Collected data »

========================================

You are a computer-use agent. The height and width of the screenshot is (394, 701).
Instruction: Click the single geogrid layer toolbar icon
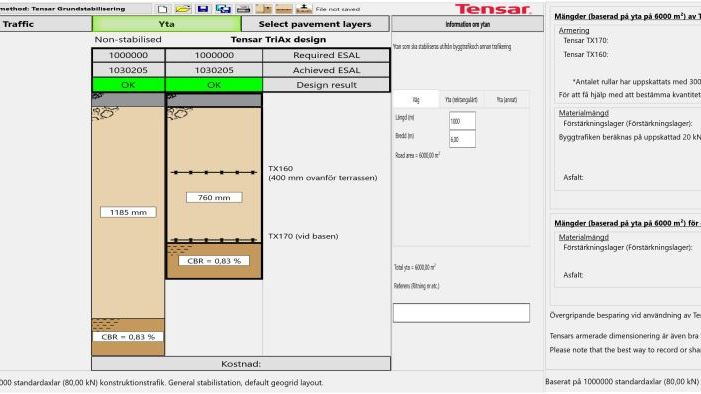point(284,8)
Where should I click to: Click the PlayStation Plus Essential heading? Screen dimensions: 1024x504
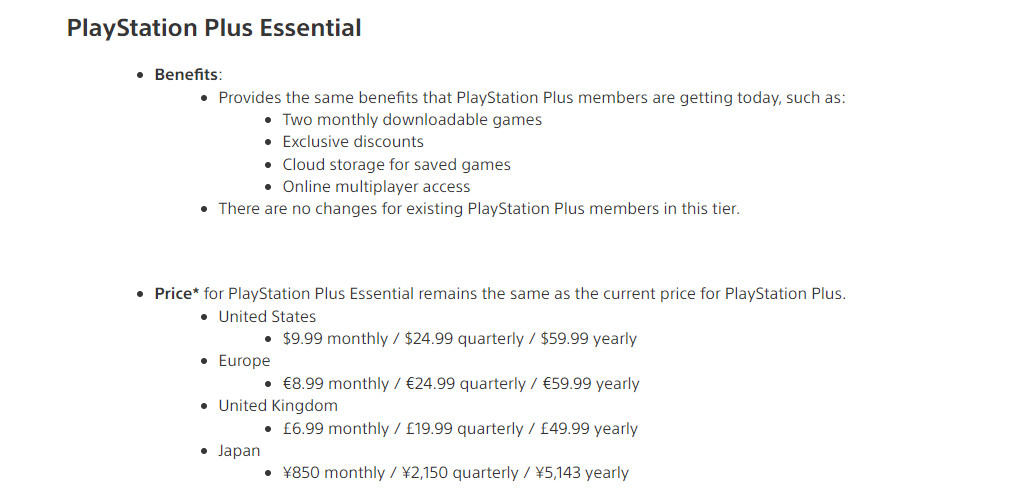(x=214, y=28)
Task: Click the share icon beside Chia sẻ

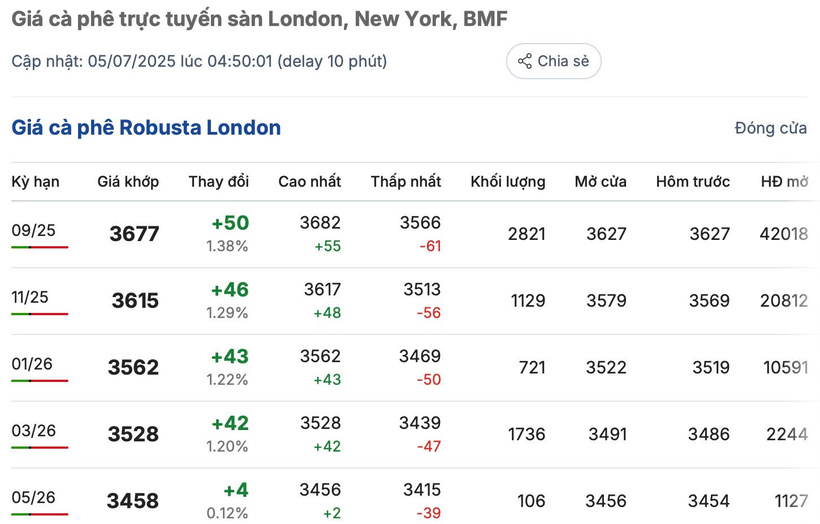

========================================

How to complete this task »
A word-for-word transcription of the entries above, free of images, is what is wanted.

Finished task »
You are a computer-use agent. The height and width of the screenshot is (394, 701).
Instruction: Click the single geogrid layer toolbar icon
point(284,8)
Where should I click to: Click the PlayStation Plus Essential heading? Screen dimensions: 1024x504
(x=214, y=28)
Task: Click the share icon beside Chia sẻ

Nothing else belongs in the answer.